Lo que McDonagh ofrece como autor no sorprende; se vincula evidentemente con sus exabruptos declarativos. Su corpus dramático se emparienta con la mejor tradición de la well-made play británica: de Pinter a Orton, de Bond a Stoppard, los ecos de otras voces en su teatro son evidentes: predominancia del diálogo, proyección delimitada del espacio escénico desde el texto mismo, acidez corrosiva en el estilo, construcción de un realismo alterado por circunstancias extra escénicas. En The Pillowman, acaso su obra mejor construida y la que mayor repercusión internacional le ha significado, estos rasgos alcanzan un volumen depurado a través de una clave estilística que lo acerca a la literatura negra y a cierto humor que muchos relacionarían con una comicidad típicamente británica. La acidez reviste el acercamiento del dramaturgo a sus dos ejes temáticos centrales: el significado de la profesión literaria en el marco de un régimen totalitario y la relación oscilante y crepuscular entre dos hermanos. La sensación opresiva latente en el texto se materializa en la preconcepción del espacio escénico, que evoca la mazmorra en la que el escritor de cuentos infantiles Katurian Katurian (Erwin Veytia en la función presenciada) y su hermano Michal (Kuno Becker) son recluidos ante la sospecha de que Katurian ha llevado a la práctica, o al menos incentivado, los asesinatos y mutilaciones a infantes referidos en su literatura.

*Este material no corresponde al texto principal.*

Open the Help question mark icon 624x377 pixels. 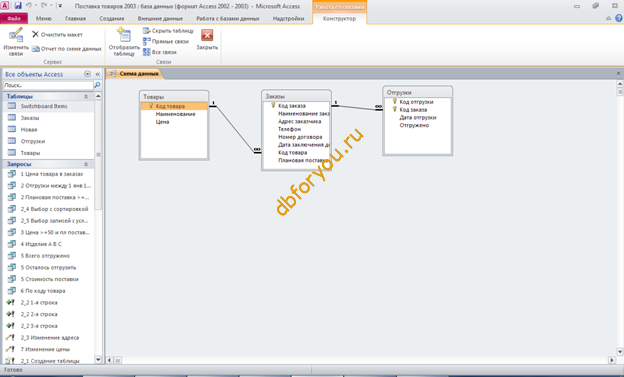(x=619, y=18)
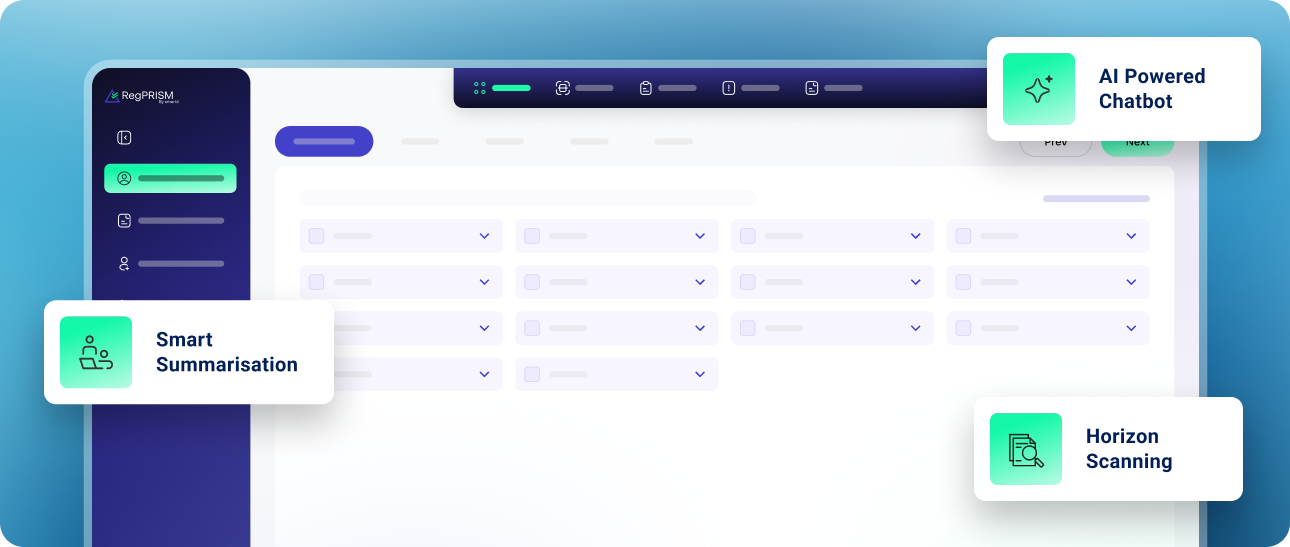Image resolution: width=1290 pixels, height=547 pixels.
Task: Click the green dashboard grid icon in top bar
Action: [x=480, y=88]
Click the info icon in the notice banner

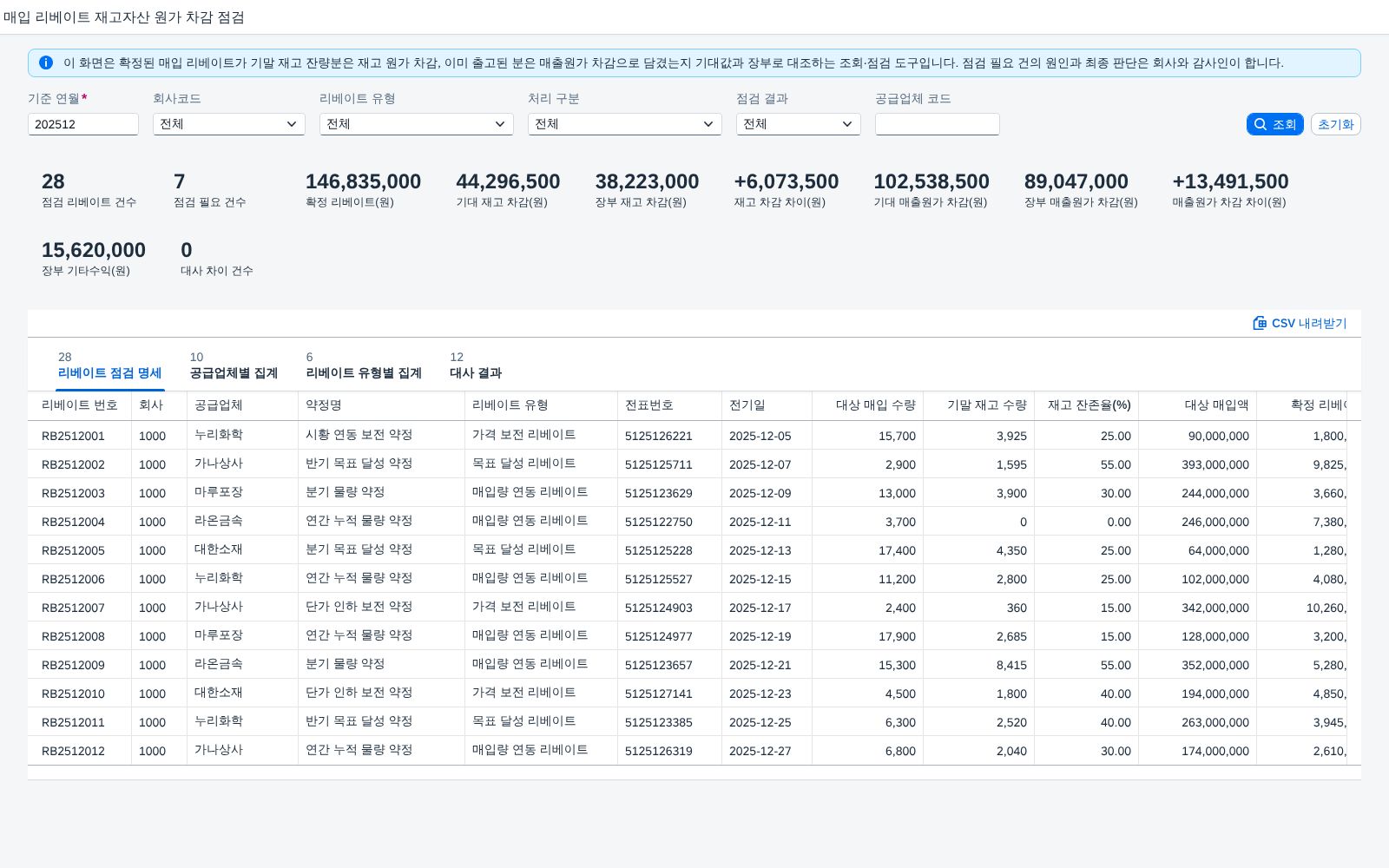(46, 62)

El montaje de la obra de McDonagh, debido a Mario Espinosa, que cuenta con temporada en el Foro Scotiabank de Ciudad de México, libra su primera batalla escénica con las características de la sala teatral. Gloria Carrasco y Ángel Ancona, escenógrafa e iluminador respectivamente, se han enfrentado a la necesidad de configurar un espacio de ficción asfixiante en un foro de dimensiones que parecieran excesivas. Pese a su aforamiento como teatro de cámara en herradura, es evidente que las distancias sobrepasan la intimidad viciada que los actores buscan construir. El trazo escénico del director persigue entonces la habitación completa del espacio a través del gesto mínimo, del flujo concentrado de energía y tensión entre los integrantes del elenco.
Hay que decir que esta habitación del espacio escénico se consigue plenamente; además del diseño lumínico de Ancona (proclive a los blancos concentrados), son los intérpretes quienes hacen del relato una sucesión de pasajes de tempo uniforme marcado por una tensión sostenida. Pese a cierto decaimiento en el ritmo durante los rompimientos en los que escenifican algunos de los cuentos infantiles debidos a Katurian, los actores despliegan un rendimiento general homogéneo, apenas afectado por quebrantos atribuibles, casi todos, a la enunciación de una traducción del inglés de sintaxis dudosa. Alejandro Calva y Jorge Zárate, los detectives encargados de punzar literal y figuradamente a los dos hermanos, parecen sobrevolar la escena en bajo perfil; su discreción no reduce ni resta, antes suma y amplifica. Acaso sea Veytia quien se note errático y distante, demasiado formal para el recorrido emotivo que ejecuta. Sorpresivamente, es un actor más bien televisivo como Becker quien sobresale: matizado, expresivo y equilibrado, su Michal sobrepasa el cliché del enfermo mental y se vuelve complejo y contundente. Incluso, Becker se impone a lo que pareciera cierto cobijo del director, divisable claramente en un signo: los pantalones para poliomielítico con los que se busca ayudarlo a construir el perfil de un personaje anormal. Kuno termina encarnando mucho más que eso en un montaje que, pese al atavío comercial con que se muestra, ofrece mucho más que entretenimiento.